Records to process ::

++++

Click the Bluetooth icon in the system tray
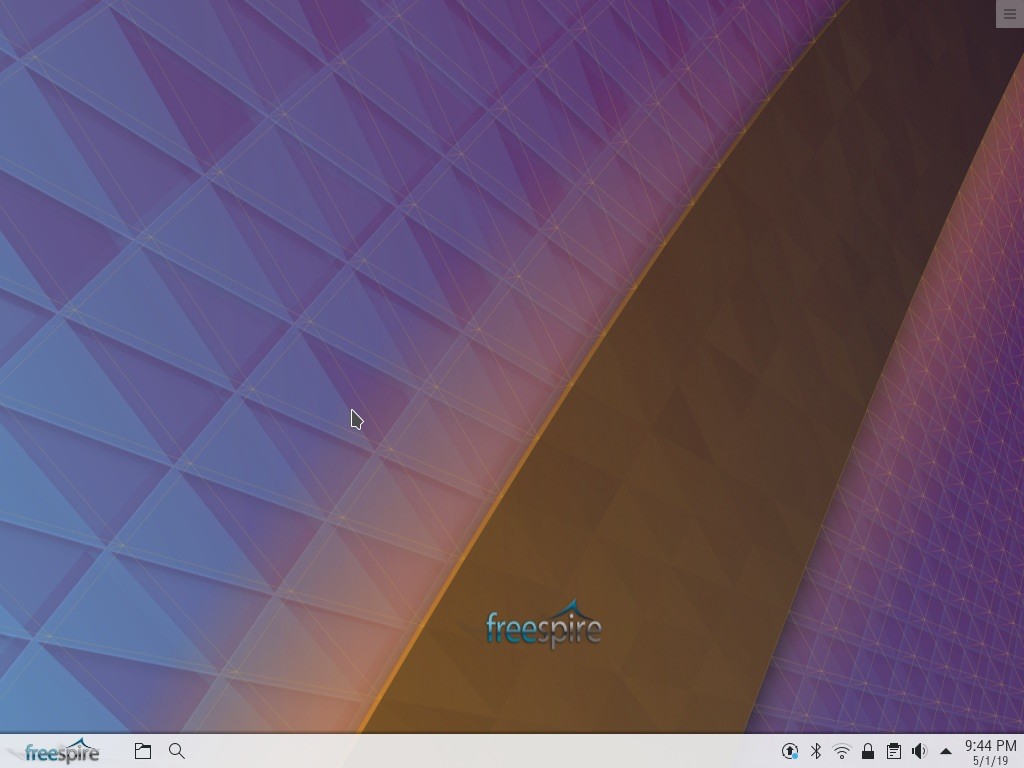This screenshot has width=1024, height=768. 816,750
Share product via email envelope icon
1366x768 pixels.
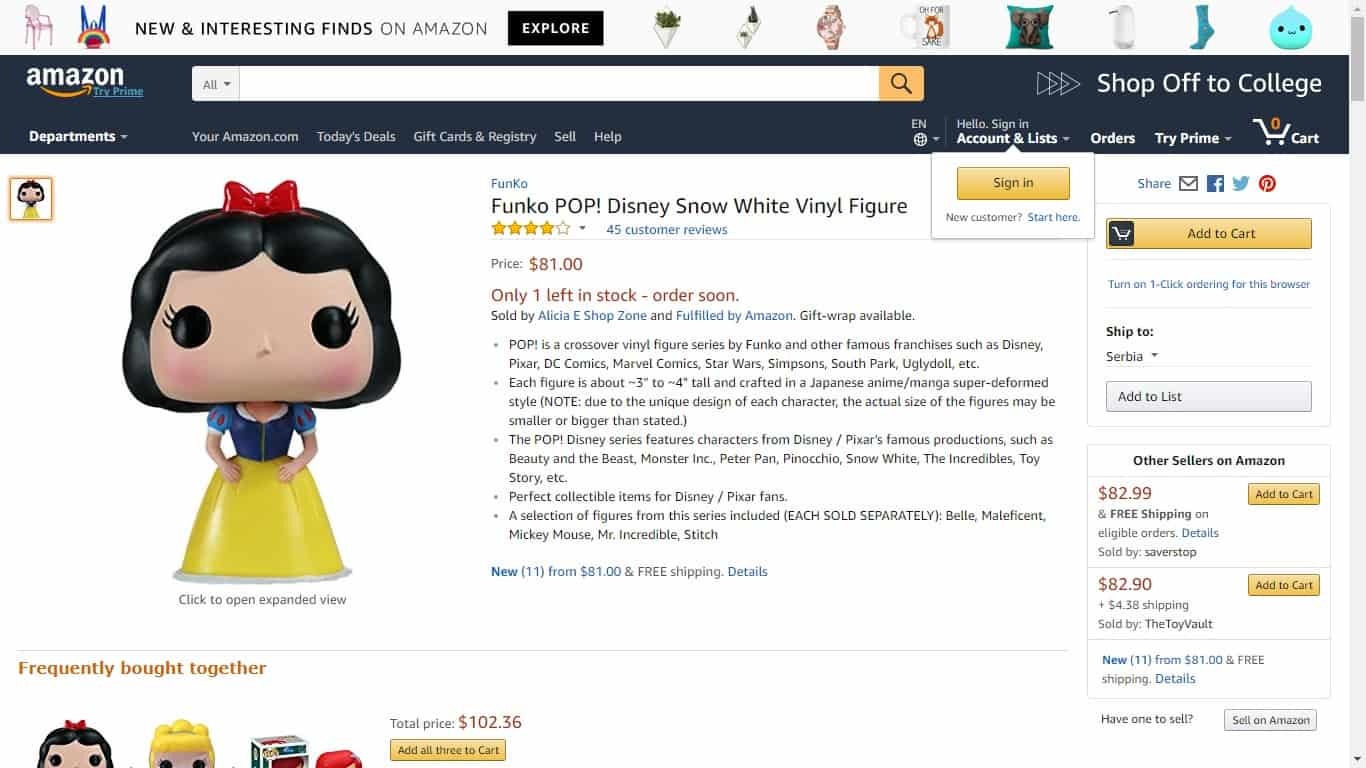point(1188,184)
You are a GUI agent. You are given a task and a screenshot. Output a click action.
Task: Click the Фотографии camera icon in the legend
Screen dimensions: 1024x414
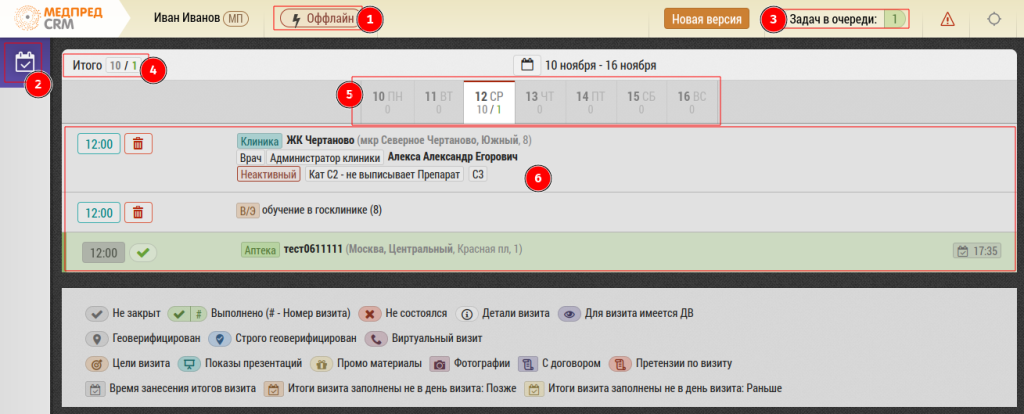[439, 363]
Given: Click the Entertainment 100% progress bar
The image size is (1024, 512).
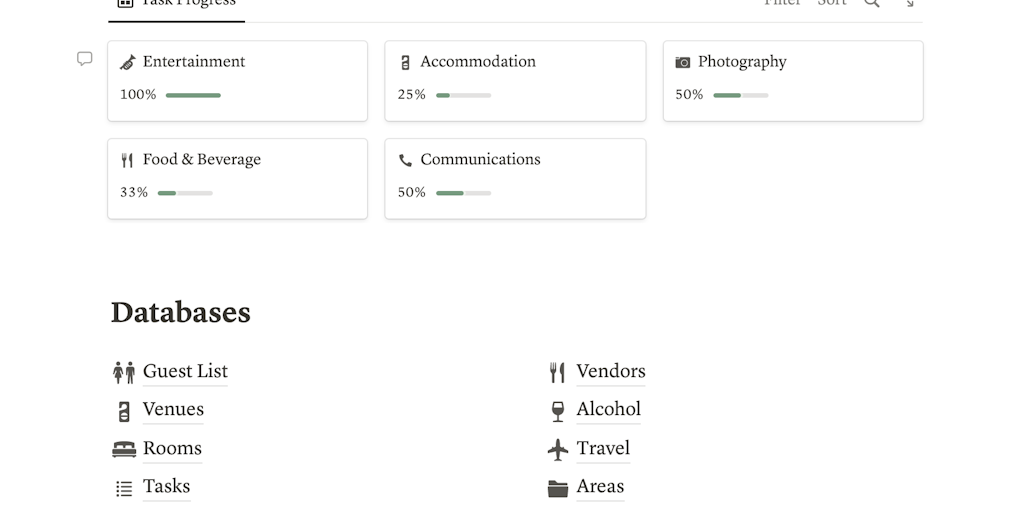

++++

Exercise prompt ::
Beginning with the line where "Share product via email envelope icon" appears, reproduce every remaining line of the listing above, the last one included, but none of the pictures.

Result of this exercise ::
Share product via email envelope icon
1366x768 pixels.
point(1188,184)
You are a GUI agent. You are given a task and a screenshot. Output a click action.
Task: Click the Фотографии camera icon in the legend
Screen dimensions: 1024x414
[439, 363]
Given: Click the Entertainment 100% progress bar
The image size is (1024, 512).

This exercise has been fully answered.